🤖 AI Summary
Regulatory oversight of sponsored content transparency in influencer marketing remains challenging due to the lack of legally grounded, interpretable detection methods. Method: This study proposes a legal-knowledge-driven large language model (LLM) regulatory framework. It introduces the first compliance dataset for influencer marketing, annotated by law students; establishes a taxonomy of LLM legal reasoning errors; and integrates statutory text into prompt engineering to systematically evaluate explanation quality. Experiments employ GPT-5-nano and Gemini-2.5-flash-lite with three prompting strategies. Contribution/Results: The framework achieves an F1-score of 0.93 on classification tasks. It identifies recurrent explanatory deficiencies—e.g., omitted citations and ambiguous references—and demonstrates that statutory text injection significantly enhances legal interpretability, though detection accuracy improves only marginally. Crucially, it establishes a verifiable, attributable, and rule-of-law–compliant foundation for automated regulatory enforcement.
📝 Abstract
The rise of influencer marketing has blurred boundaries between organic content and sponsored content, making the enforcement of legal rules relating to transparency challenging. Effective regulation requires applying legal knowledge with a clear purpose and reason, yet current detection methods of undisclosed sponsored content generally lack legal grounding or operate as opaque "black boxes". Using 1,143 Instagram posts, we compare gpt-5-nano and gemini-2.5-flash-lite under three prompting strategies with controlled levels of legal knowledge provided. Both models perform strongly in classifying content as sponsored or not (F1 up to 0.93), though performance drops by over 10 points on ambiguous cases. We further develop a taxonomy of reasoning errors, showing frequent citation omissions (28.57%), unclear references (20.71%), and hidden ads exhibiting the highest miscue rate (28.57%).
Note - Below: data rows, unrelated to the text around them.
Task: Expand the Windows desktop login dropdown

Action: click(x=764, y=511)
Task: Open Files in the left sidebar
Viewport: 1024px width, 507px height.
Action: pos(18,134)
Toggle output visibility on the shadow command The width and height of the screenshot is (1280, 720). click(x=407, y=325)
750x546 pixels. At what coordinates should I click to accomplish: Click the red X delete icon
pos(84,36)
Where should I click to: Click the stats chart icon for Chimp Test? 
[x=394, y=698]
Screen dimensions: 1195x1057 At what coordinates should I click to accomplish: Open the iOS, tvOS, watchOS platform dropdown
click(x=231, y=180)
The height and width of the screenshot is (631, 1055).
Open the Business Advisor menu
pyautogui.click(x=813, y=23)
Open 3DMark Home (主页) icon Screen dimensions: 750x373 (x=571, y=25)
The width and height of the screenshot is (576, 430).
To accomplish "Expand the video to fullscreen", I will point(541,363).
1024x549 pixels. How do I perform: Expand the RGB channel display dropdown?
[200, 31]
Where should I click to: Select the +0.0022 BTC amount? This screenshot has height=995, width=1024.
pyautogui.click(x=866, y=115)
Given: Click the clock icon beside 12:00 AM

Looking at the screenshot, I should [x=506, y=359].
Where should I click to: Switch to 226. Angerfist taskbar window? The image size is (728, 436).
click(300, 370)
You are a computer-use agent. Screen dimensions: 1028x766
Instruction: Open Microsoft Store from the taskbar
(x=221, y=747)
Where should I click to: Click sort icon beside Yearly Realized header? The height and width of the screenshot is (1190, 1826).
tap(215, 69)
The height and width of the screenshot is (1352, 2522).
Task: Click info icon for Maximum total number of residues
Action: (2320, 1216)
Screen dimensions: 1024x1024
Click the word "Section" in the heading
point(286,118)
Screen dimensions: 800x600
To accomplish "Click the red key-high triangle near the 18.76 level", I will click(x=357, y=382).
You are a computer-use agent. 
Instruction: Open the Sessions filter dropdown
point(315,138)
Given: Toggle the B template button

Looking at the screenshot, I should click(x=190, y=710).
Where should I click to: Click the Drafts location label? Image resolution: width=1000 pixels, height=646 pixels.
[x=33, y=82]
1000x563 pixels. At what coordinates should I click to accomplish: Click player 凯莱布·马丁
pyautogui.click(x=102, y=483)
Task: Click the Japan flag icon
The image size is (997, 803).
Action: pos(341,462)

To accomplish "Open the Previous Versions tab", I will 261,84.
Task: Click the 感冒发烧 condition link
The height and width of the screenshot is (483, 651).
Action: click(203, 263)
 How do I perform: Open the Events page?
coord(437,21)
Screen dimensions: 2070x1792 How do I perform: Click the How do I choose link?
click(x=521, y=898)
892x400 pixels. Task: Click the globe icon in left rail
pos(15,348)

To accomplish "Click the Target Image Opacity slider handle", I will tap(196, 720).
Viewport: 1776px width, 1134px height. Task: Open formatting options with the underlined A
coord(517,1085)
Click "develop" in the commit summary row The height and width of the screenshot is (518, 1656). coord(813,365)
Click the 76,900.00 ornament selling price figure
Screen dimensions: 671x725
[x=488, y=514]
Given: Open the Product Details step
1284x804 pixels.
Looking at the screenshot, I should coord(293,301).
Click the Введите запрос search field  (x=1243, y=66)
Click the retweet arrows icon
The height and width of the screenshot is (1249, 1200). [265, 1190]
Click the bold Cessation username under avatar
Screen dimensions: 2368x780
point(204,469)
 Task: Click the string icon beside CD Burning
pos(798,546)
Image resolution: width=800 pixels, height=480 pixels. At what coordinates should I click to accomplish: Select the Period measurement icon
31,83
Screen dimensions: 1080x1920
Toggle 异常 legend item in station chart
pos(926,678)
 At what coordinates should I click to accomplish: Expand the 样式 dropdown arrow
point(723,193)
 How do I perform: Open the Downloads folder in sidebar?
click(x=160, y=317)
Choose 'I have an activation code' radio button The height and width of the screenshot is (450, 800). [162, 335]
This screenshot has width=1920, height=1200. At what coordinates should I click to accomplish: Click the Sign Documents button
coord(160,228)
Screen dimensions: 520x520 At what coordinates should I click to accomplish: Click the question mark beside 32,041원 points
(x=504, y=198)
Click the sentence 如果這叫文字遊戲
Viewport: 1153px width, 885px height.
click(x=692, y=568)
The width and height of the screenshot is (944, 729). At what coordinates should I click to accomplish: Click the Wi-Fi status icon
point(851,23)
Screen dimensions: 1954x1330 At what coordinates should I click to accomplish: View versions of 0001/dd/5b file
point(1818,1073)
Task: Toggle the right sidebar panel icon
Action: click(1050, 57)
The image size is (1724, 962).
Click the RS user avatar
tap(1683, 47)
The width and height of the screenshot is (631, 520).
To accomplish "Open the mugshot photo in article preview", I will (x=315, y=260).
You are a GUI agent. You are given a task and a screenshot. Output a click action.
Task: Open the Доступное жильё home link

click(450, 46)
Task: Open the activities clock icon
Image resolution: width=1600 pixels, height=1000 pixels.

While adding regulatory text to the prompt improves explanation quality, it does not consistently improve detection accuracy. The contribution of this paper is threefold. First, it makes a novel addition to regulatory compliance technology by providing a taxonomy of common errors in LLM-generated legal reasoning to evaluate whether automated moderation is not only accurate but also legally robust, thereby advancing the transparent detection of influencer marketing content. Second, it features an original dataset of LLM explanations annotated by two students who were trained in influencer marketing law. Third, it combines quantitative and qualitative evaluation strategies for LLM explanations and critically reflects on how these findings can support advertising regulatory bodies in automating moderation processes on a solid legal foundation.